En Libye, le webmaster était en contact journalier (par chat en anglais) avec le seul journaliste libyen indépendant en Cyrénaïque, Mohammed Nabbous. Avec "Mo", comme on l'appelait, nous étions en direct avec le terrain, où il traquait les infos avec une camera d'amateur. Jusqu'au jour où il a commencé à mots couverts à parler de personnes, de matériels, "qui ne devraient pas être là".  Quelques jours plus tard, le 19 mars 2011, c'est son épouse enceinte qui nous a prévenus en même temps que Streetpress qui travaillait aussi avec lui. Il venait de recevoir en pleine tête la balle d'un sniper. Il devait gêner, malgré ses précautions.

Pour le Japon, levé toujours tôt, je prenais connaissance des dépêches de la NHK en anglais, et je traduisais les plus importantes pour que, dès le matin, les lecteurs soient au courant. Depuis, la NHK a considérablement réduit les nouvelles concernant Fukushima.

Cette période haletante a fini par essouffler l'équipe, d'où cette décision commune d'arrêter. Le nom Dazibaoueb existe toujours, mais devenu disponible après l'arrêt par le repreneur de son utilisation, il n'a plus rien à voir avec son dessein originel.

BAB

mercredi 17 octobre 2012

Blogueurs, n'hésitez pas à vous connaître physiquement

Bereschit.... Au commencement de ce qui devint Internet, puis le World Wide Web, la Toile de liens et de connaissances qui se croisent et s'entrecroisent apparemment au hasard sur toute la terre, ceux qui créèrent cet Univers nouveau se connaissaient. Cela se passait au CERN de Genève, où Tim Berners-Lee rencontra Robert Cailliau.

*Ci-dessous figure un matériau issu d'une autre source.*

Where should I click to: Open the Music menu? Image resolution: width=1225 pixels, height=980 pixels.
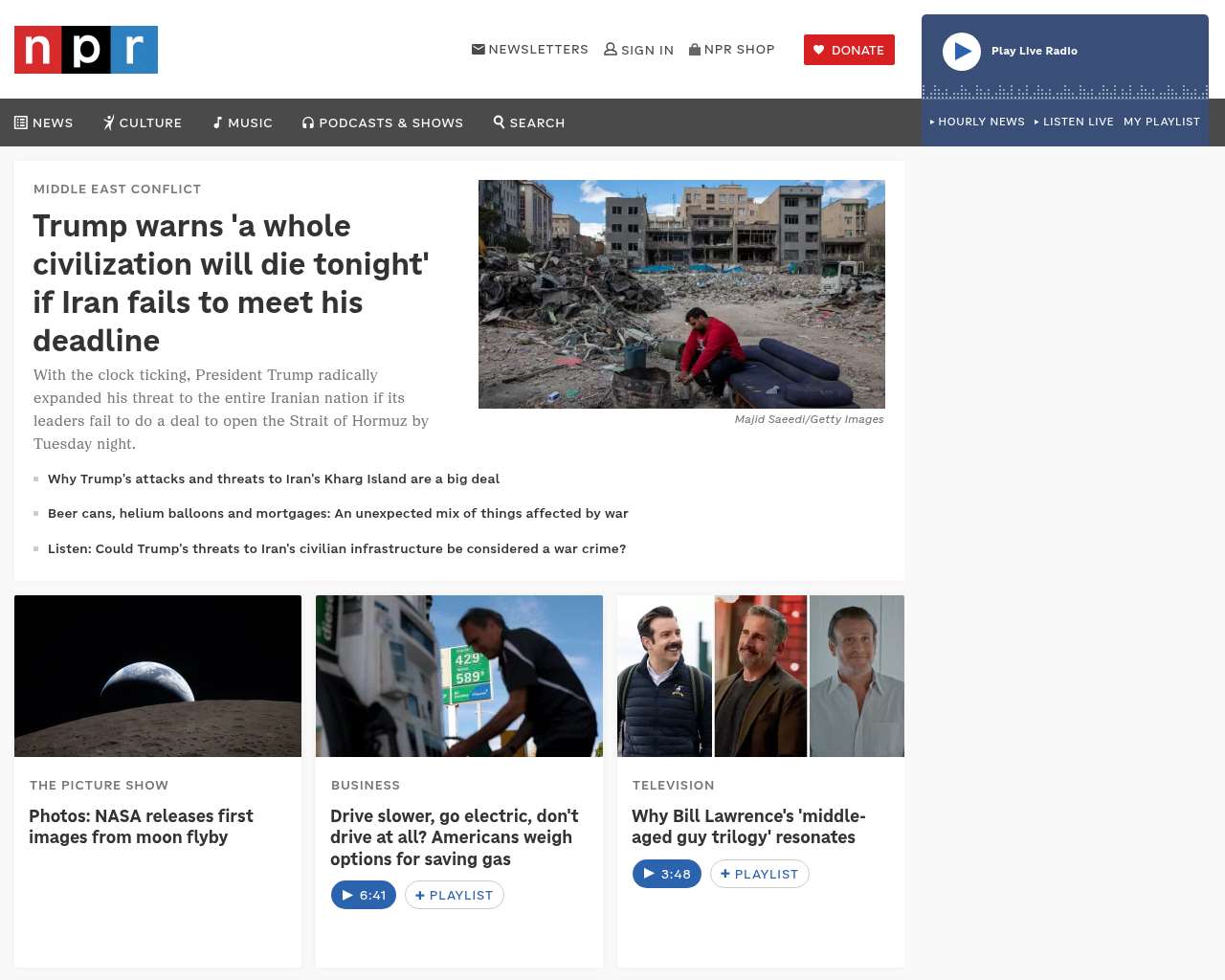pyautogui.click(x=243, y=122)
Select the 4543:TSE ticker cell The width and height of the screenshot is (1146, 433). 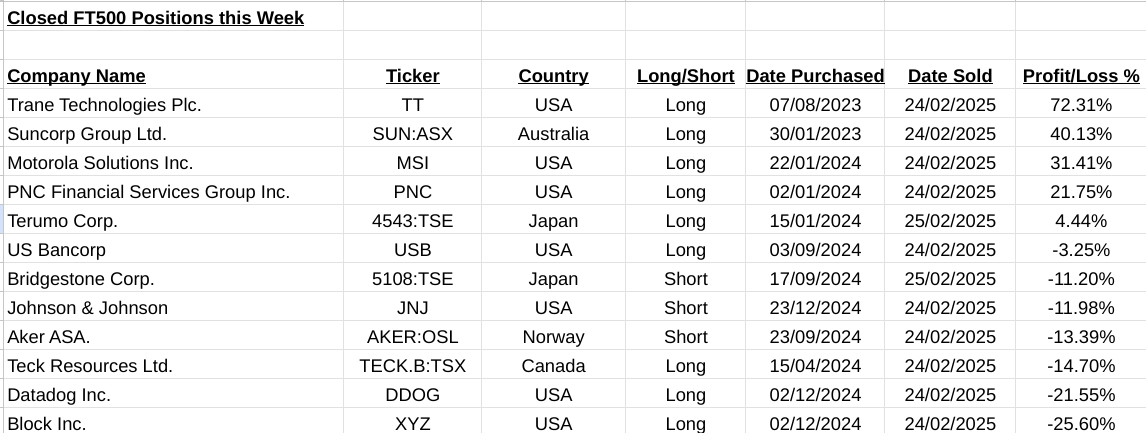click(x=412, y=221)
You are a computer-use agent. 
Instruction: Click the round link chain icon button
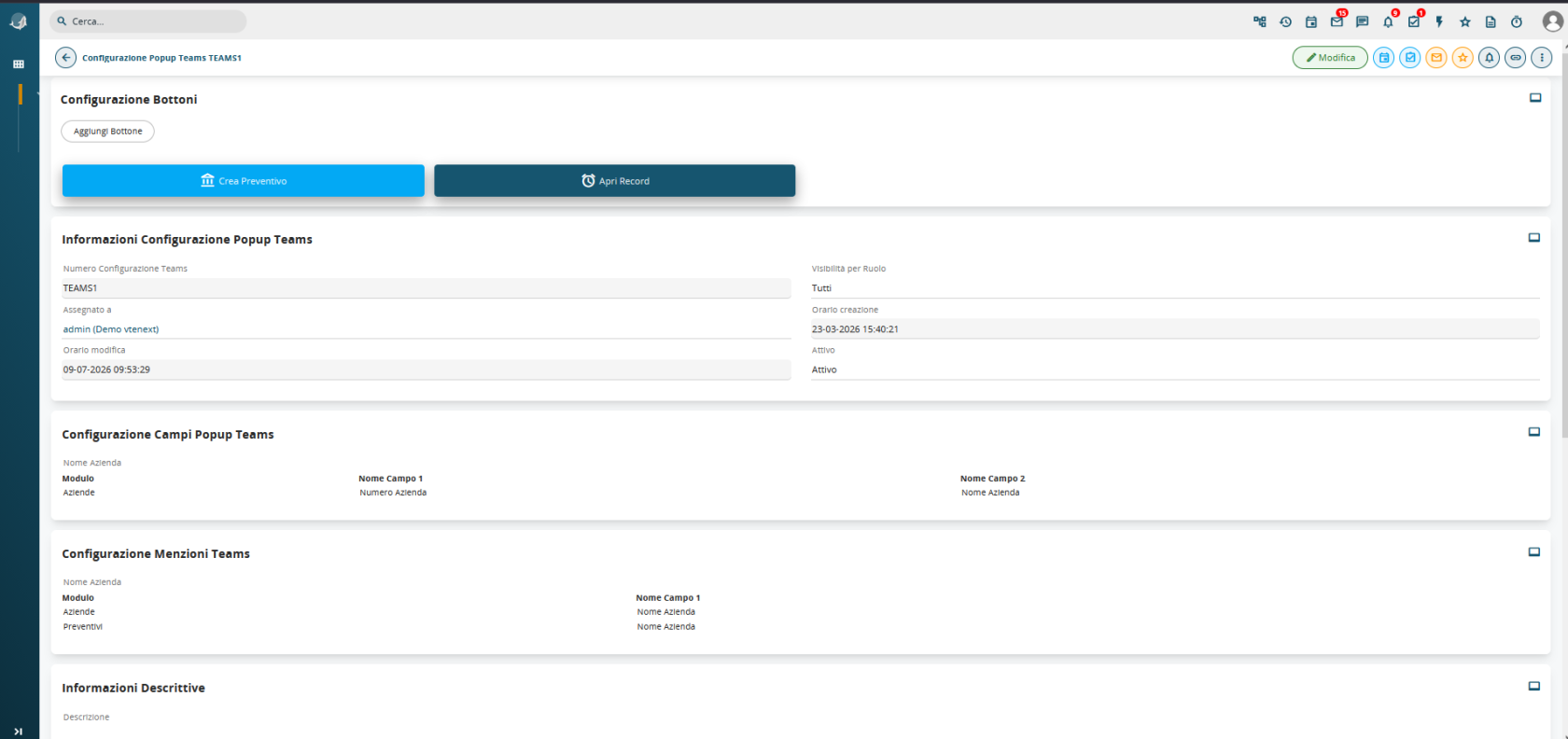pos(1516,58)
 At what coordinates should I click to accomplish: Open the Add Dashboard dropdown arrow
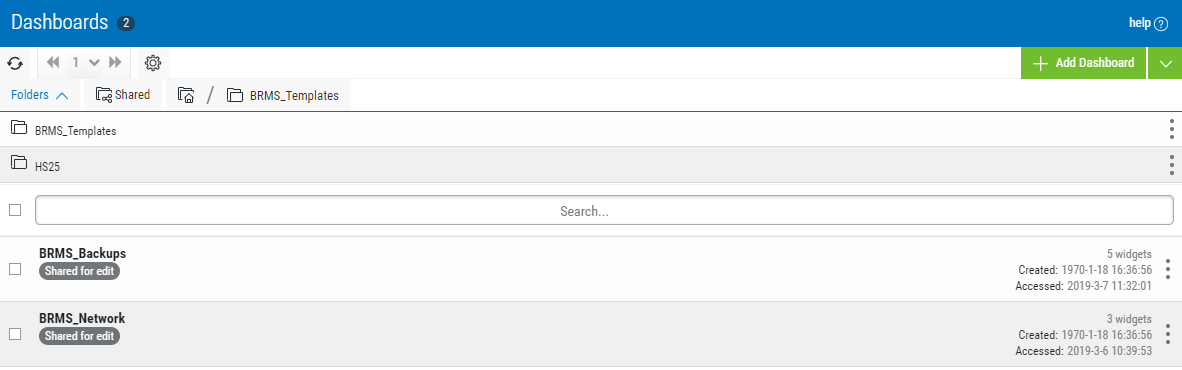[1165, 63]
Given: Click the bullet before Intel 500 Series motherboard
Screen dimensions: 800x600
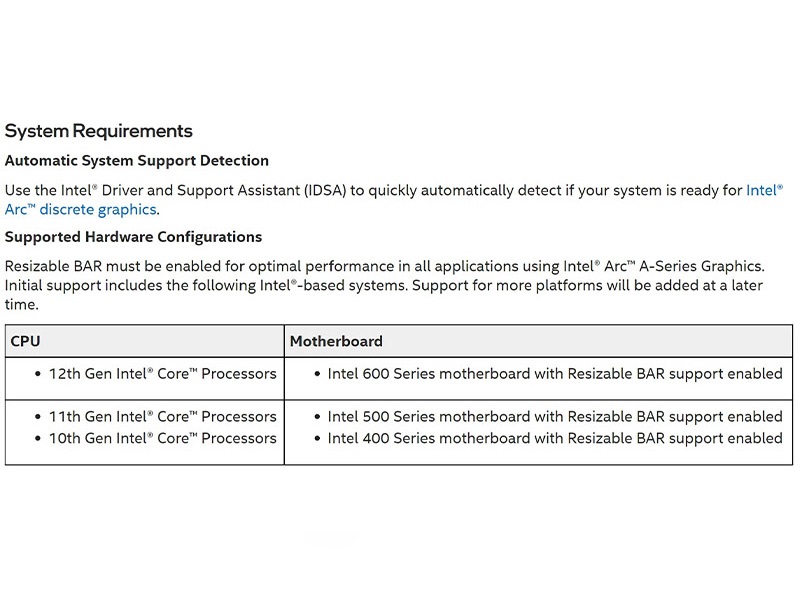Looking at the screenshot, I should (316, 416).
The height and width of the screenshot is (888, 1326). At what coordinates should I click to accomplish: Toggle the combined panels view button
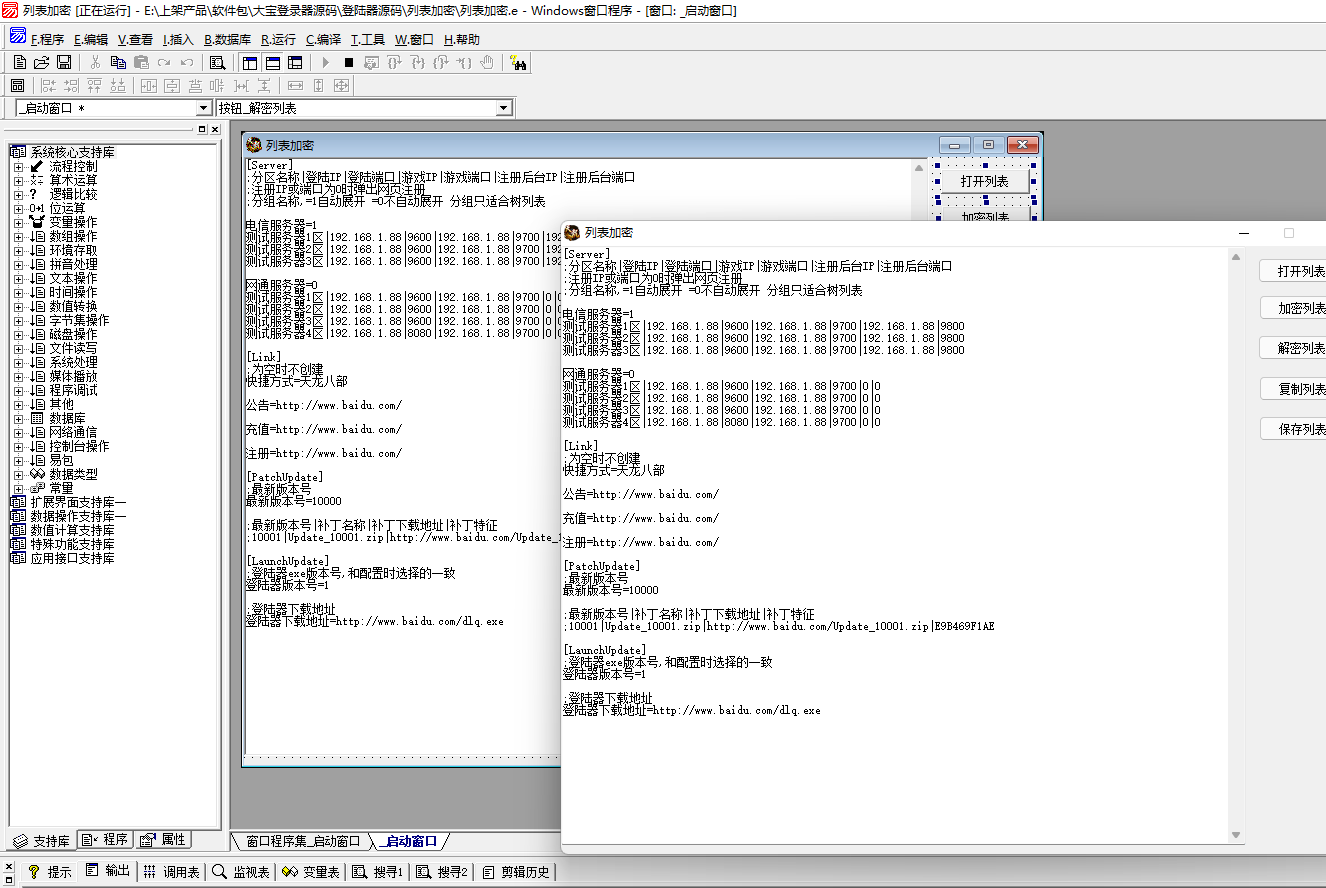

Depuis, le nombre de ceux qui y connectent leurs terminaux, ordinateurs, téléphones, palettes, etc... a grandi dans des proportions inimaginables : on avance le chiffre de plus de deux milliards de personnes différentes. A ce régime, l'anonymat est la règle tant les intervenants sont nombreux. Pourtant, l'humain étant un animal social, les liens physiques demeurent nécessaires sous peine de n'être plus que des zombies connectés. Parmi les jeunes se mettent d'ailleurs en avant ces gamins un peu déjantés et obnubilés que l'on a nommés les geeks, ou plus gravement encore, les nerds.

Il faut donc déchanter un peu : malgré les technologies les plus sophistiquées, le contact autour d'une table, à boire ensemble, voire à se quereller, reste primordial. C'est pourquoi je pense que rechercher à se déplacer pour rencontrer "des amis du Net" est indispensable. L'équilibre même de la personne en dépend.

La difficulté réside dans le fait que souvent, ces personnes sont loin les unes des autres, puisque sur le Web, la distance ne compte pas. Le signal passant d'une machine à l'autre peut d'ailleurs prendre les chemins les plus improbables en fonction de l'engorgement du trafic en un point du réseau : entre New York et Bayonne il peut fort bien avoir transité via Tokyo, Moscou, Ankara à l'aller, puis Berne, Oslo, Montréal pour la réponse. Le contact est donc compliqué. A moins d'être géographiquement proches, les opérateurs du Net ne se connaissent le plus souvent que via leurs courriels, voire le téléphone qui leur permettra de se voir mutuellement grâce à Skype.

C'est donc une démarche très volontariste que de prendre la route pour rencontrer d'autres rédacteurs de la Toile pour de vrai. En revanche, c'est extrêmement enrichissant, et je conseille à tous, dans la mesure de leurs possibilités, d'effectuer ce "pélerinage". Pour ma part,  j'ai la joie d'avoir pu me confronter à une dizaine de personnes habituellement connectées depuis que je peux enfin me déplacer, c'est-à-dire deux ou trois ans. Essayez-le, vous ne le regretterez pas.